Since it appears that we have a long lead time to prepare for sea rise and most of the other gazillion malevolent things that have been predicted, then my recommendation is to adopt pro-growth policies to ensure we have the capability to deal with the next 1000 years.

John Galt
April 13, 2010 12:38 pm

…the effects are well nigh irreversible

I’m sure Solomon meant to scare as all into action, but if she’s saying we can’t undo the damage that’s already been done, is she unintentionally implying it’s too late?
Maybe we shouldn’t worry about carbon emissions, then?

Henry chance
April 13, 2010 12:44 pm

Does any one know her? Could we reach her and ask her to take the liberty to define “normal”
To me it seems normal to find hurricanes hit land along the gulf coast. snow in the prarie and mountains and variation of temps over short distances.
Is she a normal person?

UK John
April 13, 2010 12:44 pm

Pachauri was right! there is much Vodoo Science around.

FrankK
April 13, 2010 12:44 pm

Me Lud my learned friend has not grasped the point.
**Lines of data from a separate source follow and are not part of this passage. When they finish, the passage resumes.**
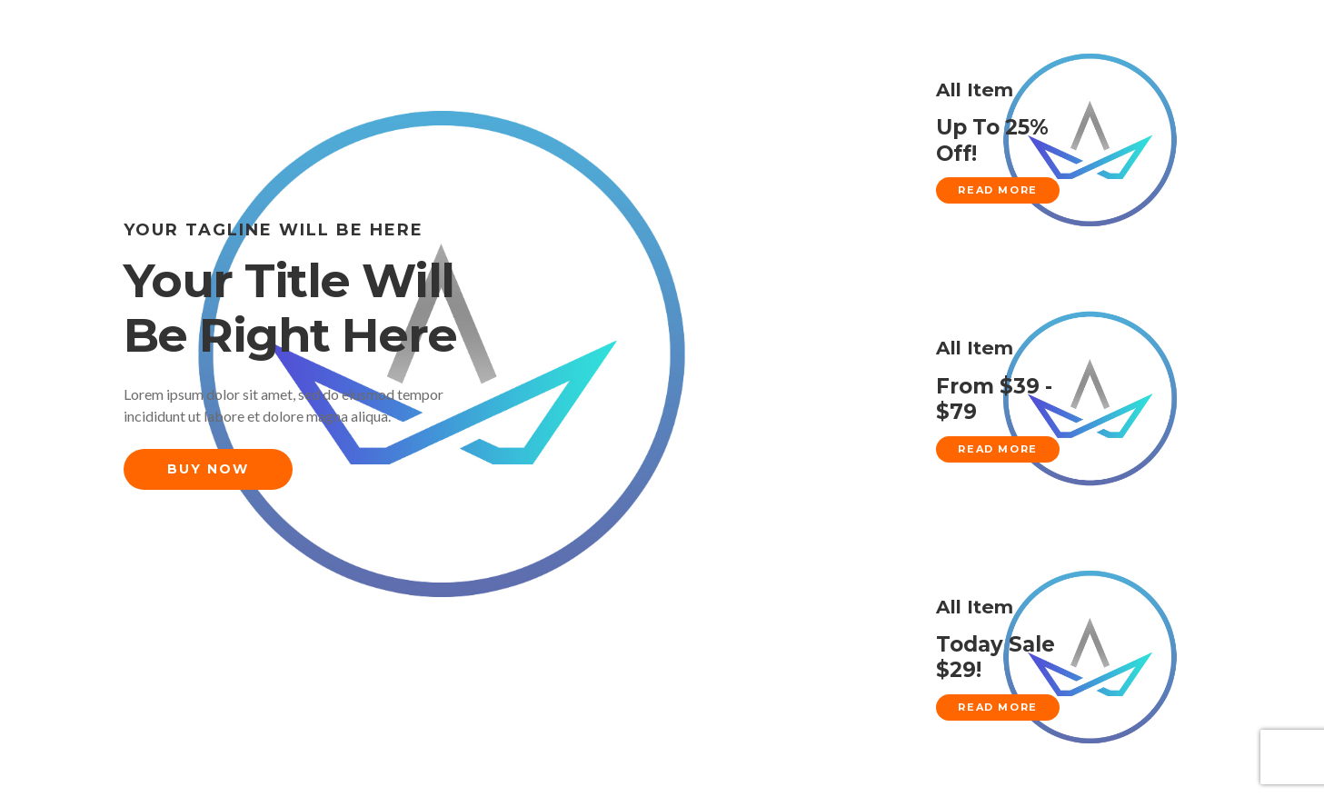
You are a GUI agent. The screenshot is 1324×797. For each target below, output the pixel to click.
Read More (997, 190)
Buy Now (208, 469)
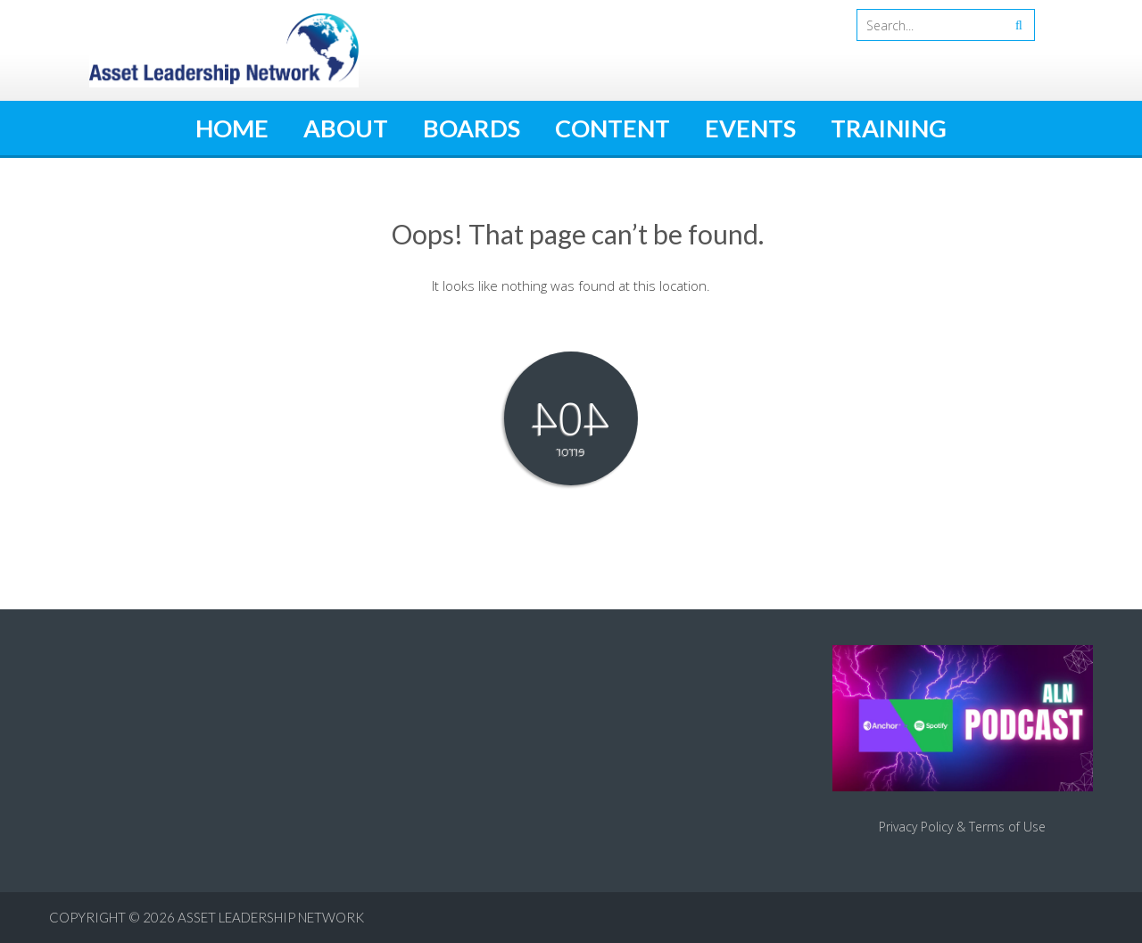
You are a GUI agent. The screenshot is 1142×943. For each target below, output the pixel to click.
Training (889, 128)
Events (750, 128)
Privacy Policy (916, 826)
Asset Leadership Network (271, 917)
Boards (471, 128)
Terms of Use (1007, 826)
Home (232, 128)
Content (612, 128)
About (345, 128)
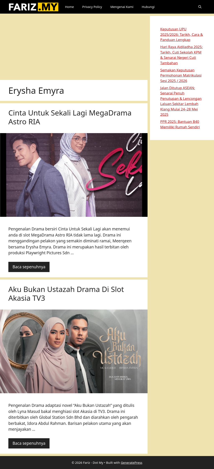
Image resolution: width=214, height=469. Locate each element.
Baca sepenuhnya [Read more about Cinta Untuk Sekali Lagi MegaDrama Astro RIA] (29, 267)
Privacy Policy (92, 7)
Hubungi (148, 7)
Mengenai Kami (121, 7)
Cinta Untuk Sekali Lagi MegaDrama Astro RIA (69, 117)
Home (69, 7)
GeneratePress (131, 462)
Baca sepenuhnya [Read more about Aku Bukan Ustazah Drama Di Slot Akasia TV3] (29, 443)
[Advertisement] (74, 45)
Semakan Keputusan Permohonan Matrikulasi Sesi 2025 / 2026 (180, 75)
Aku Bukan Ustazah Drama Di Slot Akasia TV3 (66, 293)
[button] (200, 7)
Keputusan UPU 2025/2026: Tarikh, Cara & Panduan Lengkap (181, 34)
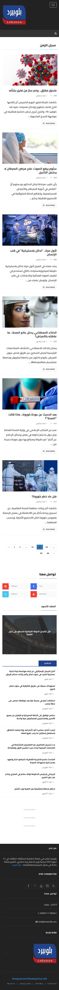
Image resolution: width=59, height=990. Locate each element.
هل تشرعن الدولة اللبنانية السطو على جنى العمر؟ (30, 633)
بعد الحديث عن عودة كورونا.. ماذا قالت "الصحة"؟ (32, 416)
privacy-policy (25, 983)
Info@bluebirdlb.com (46, 922)
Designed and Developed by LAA (29, 978)
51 (33, 547)
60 (48, 553)
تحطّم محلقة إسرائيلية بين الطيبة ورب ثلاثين (34, 788)
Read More (49, 123)
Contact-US (52, 983)
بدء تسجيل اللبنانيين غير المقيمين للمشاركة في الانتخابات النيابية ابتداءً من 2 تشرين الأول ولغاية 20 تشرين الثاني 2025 (31, 747)
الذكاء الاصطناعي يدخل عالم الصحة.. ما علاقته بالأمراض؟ (32, 334)
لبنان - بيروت (50, 904)
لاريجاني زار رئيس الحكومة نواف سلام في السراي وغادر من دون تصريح (30, 775)
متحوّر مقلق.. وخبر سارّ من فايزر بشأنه (33, 90)
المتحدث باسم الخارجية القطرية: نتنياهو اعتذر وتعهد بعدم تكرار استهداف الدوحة (31, 761)
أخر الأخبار (47, 663)
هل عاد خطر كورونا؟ (44, 496)
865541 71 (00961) (47, 913)
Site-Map (39, 983)
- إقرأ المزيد (17, 865)
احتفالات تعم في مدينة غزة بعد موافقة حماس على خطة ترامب (31, 702)
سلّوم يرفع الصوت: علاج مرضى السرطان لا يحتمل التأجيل (30, 170)
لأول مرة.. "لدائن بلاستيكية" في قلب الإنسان (33, 252)
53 (47, 547)
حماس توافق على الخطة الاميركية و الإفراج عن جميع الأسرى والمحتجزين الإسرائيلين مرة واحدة (31, 717)
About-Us (11, 983)
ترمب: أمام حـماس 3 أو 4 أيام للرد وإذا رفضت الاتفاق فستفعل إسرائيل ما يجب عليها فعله (31, 731)
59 (41, 553)
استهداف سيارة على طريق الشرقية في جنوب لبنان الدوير (32, 687)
Its now some 800 years AFTER the Warm Medieval Period. I rest my case.

Robert of Ottawa
April 13, 2010 12:44 pm

Your approach is mine in discussions with the wartmistas:
“Clearly you think it is too hot. How cold do you want it?
A great argument to use in Canada. There’s no point in trying to have a rational debate with them, they are in a hysterical denial of their own decline.
With the continual revving up of the hysteria, the “it’s too late” phase had to arrive. Good that it now has: if it’s too late, then let’s stop wasting energy trying.

Henry chance
April 13, 2010 12:44 pm

What is the normal temperature in Utopia? And the normal windspeed and rainfall?

BradS
April 13, 2010 12:46 pm

I’ve heard this “it’s irreversible sorry before two years ago, how can it be a new study?
These people are cracked.

Mike H
April 13, 2010 12:46 pm

You mean this storm in a teacup is irreversible?

jfd
April 13, 2010 12:46 pm

I went through both Carla and Camille. Carla was a huge width storm with 155 mph winds and no rogue wave heights while Camille was small width storm with 205 mph winds and at least one rouge wave that took the wave staff of an offshore platform at 85 feet. So one has to use some sort of energy index to determine which was the most intense. There can be multiple answers but I vote with Steve Goddard on this issue.

BradS
April 13, 2010 12:47 pm

that should be “story”.

Jeff Szuhay
April 13, 2010 12:51 pm

from Coalition of Really, Really Concerned People, where “the end justifies any means”(tm)

Robert of Ottawa
April 13, 2010 12:53 pm

My favorite: “Oh No! The planet is spinning out of control”

Steve Goddard
April 13, 2010 12:56 pm

John (12:36:38) :
Look further down the Carla Wikipedia page. They show the hurricane intensity chart with Carla at #1.

jeff brown
April 13, 2010 1:01 pm

Uh…sea ice always comes back to normal in winter. That doesn’t mean anything. If you understand the system you will realize that ice forms in winter and melts in summer. And when scientists talk about the Arctic ice disappearing, they are talking about the summer ice cover, not the winter ice cover. Temperatures will be cold enough in winter for a LONG time to come for the ice to form in winter. What scientists are concerned about is the loss of the summer ice, which as far as I know, is still on the decline (ignoring small year-to-year variability).
And, the study you are talking about was published 2 years ago. This is not new news. So why all this talk about it now?